If we factor these figures with the target goal of 63% instead of 100%, and apply that 63% to the whole patient panel estimate like Handley did, we end up with the following bonuses;
For ND: $247,716
For LD: $349,524
For MD: $383,796
For HD: $490,644
BUT WAIT! There’s more! These figures would still be inaccurate since not all patients would meet the qualifying age. Only patients who receive the vaccinations listed in the image on or before their second birthday qualify to be counted. According to the American Academy of Pediatrics the average annual well visit per pediatric office for patients age two is 24.6%. For example, the age qualifying 24.6% of the ND 983 patient total would then become only 231.818 patients. Of the now 241.818 patients the 63% that are required to have the necessary shots would then become 152.34534 patients who qualify for the bonus. Once you multiply the new qualified amount of patients by $400 you end up with a possible bonus of $60,938.14. The rest of possible bonuses per task delegation are as followed:
LD would be $85,982.90
MD would be $94,413.82
HD would be $120,698.42
BUT WAIT! There’s more! Since this incentive program is restricted to only those insured by BCBS, every age qualifying patient would have to be insured by BCBS for those new figures to be correct. Let’s say 10% of age qualifying patients are insured by BCBS, which according to Vaxopedia is a high estimate. At 10% this brings the qualified patients down to just a handful. The estimated BCBS insured patients in ND would be 98.3. Of the 98.3 BCBS patients the 24.6% that are estimated to be age qualifying is now 24.1818. Now our target minimum of 63% becomes 15.234534 eligible patients. The possible incentive amount is now $6,093.81. The new possible incentive amounts per task delegation are as followed:
LD would be $8,598.29
MD would be $9,441.38
HD would be $12,069.84
BUT WAIT! There’s more! What if every US pediatrician met these new criteria listed above? As of 2011 there were 91,915 physicians in the US that identified as pediatricians, pediatric medicine, or pediatric surgical according to the American Academy Of Pediatrics. By these figures the minimum bonus to be paid out to physicians in each task delegation, assuming every doctor met the qualifying criteria, would be as follows;
NOW, let’s try that again but with using Handley’s figures and interpretation on this program. He claimed that the average doctor sees 1,546 patients and that if 100% of this figure was vaccinated then the doctor would receive a $400 bonus for every single patient. That would mean one qualifying doctor would be awarded a bonus of $618,400. If every pediatrician in the US met this 100% Handley-interpreted criteria, then the total maximum annual amount possible to be paid out by BCBS would be $56,840,236,000. Think about that for a moment. In the one country where health coverage is a for profit business, anti-vaccine activists believe there’s a physician incentive program that is leaving a health insurance company open to the possibility of having to pay out almost $57 trillion dollars annually as a bonus. As if that isn’t an adequately insane belief on its own, it gets worse. Anti-vaccine activists believe the actors in this theory of theirs know that vaccines cause physical injury to many who receive them, and that these “vaccine injuries” then require new and additional medical care that the insurance companies will have to pay for through medical claims. Let me say that one more time. The anti-vaccine community is arguing that the US based for profit health insurance companies are paying for vaccines, paying possible incentives that total to almost $57 trillion dollars a year for administering these vaccines, just so they can then have to pay for the consequences of said vaccines in medical claims, and they are doing this because they are a bunch of corrupt greedy capitalists.

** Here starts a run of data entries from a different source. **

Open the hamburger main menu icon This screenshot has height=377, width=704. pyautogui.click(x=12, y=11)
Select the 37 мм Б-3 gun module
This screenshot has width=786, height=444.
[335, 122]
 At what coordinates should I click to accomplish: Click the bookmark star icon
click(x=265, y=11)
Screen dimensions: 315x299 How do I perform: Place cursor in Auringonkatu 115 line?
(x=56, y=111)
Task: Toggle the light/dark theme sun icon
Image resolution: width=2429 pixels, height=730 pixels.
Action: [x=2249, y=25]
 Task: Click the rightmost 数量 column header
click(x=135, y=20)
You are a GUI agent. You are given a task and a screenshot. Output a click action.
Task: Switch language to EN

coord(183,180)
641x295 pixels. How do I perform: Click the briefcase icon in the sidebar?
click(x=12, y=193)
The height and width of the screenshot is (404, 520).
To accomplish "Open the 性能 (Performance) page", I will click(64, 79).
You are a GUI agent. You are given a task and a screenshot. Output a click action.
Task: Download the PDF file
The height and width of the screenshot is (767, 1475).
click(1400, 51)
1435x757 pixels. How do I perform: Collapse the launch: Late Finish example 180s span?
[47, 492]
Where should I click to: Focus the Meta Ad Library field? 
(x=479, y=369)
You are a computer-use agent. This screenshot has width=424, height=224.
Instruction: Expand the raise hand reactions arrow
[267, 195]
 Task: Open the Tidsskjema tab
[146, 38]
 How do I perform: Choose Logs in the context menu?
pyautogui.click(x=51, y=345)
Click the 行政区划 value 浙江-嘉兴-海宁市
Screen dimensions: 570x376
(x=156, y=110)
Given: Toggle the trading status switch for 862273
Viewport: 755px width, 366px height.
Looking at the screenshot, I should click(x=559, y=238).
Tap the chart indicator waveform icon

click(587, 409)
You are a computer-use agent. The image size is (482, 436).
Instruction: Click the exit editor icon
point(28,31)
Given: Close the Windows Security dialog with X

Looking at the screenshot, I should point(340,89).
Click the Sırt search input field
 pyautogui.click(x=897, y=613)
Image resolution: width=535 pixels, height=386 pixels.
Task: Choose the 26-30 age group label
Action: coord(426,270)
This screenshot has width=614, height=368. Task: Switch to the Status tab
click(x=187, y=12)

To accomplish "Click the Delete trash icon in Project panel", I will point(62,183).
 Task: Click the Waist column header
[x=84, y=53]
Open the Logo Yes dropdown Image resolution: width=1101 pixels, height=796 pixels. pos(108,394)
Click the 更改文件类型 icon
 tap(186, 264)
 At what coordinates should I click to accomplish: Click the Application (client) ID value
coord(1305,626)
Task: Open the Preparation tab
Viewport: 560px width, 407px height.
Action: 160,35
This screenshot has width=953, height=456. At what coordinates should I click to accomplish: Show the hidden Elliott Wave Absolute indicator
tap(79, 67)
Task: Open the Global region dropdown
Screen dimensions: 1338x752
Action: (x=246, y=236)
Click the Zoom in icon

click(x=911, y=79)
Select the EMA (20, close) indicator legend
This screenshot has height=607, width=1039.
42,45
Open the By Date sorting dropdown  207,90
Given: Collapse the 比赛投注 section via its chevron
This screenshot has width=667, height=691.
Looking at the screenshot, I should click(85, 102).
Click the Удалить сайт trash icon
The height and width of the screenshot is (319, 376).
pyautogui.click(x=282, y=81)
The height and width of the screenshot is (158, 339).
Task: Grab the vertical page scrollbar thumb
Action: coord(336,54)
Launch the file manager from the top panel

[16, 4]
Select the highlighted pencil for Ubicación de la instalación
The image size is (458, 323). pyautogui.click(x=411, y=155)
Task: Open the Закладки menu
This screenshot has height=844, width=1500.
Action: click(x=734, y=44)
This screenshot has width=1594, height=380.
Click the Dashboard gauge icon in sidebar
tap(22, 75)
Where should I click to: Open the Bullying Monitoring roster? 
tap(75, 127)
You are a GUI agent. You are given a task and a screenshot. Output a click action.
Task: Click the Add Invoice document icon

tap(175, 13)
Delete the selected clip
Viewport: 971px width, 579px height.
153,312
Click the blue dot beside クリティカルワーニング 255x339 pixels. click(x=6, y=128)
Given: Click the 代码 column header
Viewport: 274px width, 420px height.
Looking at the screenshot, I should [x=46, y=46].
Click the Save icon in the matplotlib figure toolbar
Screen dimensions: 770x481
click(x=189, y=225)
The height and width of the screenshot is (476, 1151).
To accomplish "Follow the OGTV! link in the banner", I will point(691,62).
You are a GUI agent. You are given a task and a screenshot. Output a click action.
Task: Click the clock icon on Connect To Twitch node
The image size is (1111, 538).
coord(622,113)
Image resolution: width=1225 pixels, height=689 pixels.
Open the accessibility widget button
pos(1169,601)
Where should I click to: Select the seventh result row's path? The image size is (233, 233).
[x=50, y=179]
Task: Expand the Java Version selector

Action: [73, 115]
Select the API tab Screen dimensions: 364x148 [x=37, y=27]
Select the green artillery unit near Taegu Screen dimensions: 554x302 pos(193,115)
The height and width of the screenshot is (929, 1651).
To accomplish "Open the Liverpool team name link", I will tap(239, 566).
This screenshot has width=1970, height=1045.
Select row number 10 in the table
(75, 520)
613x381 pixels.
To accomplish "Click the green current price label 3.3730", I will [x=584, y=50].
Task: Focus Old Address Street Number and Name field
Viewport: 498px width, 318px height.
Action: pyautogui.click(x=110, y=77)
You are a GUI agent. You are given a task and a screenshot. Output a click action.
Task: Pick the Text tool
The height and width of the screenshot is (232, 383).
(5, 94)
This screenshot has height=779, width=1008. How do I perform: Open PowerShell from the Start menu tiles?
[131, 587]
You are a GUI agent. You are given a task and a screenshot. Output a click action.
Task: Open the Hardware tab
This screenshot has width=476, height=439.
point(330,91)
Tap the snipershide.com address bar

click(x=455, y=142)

BUT WAIT! There’s one more! None of these figures even apply since the BCBS incentive program is only available to Michigan state BCBS physician providers, and only if they choose to participate. If anti-vaccine activists had only paid attention to that one little detail I could’ve avoided having to do a shit load of math just now..
Can you see why I once believed this argument against vaccines had to be poe?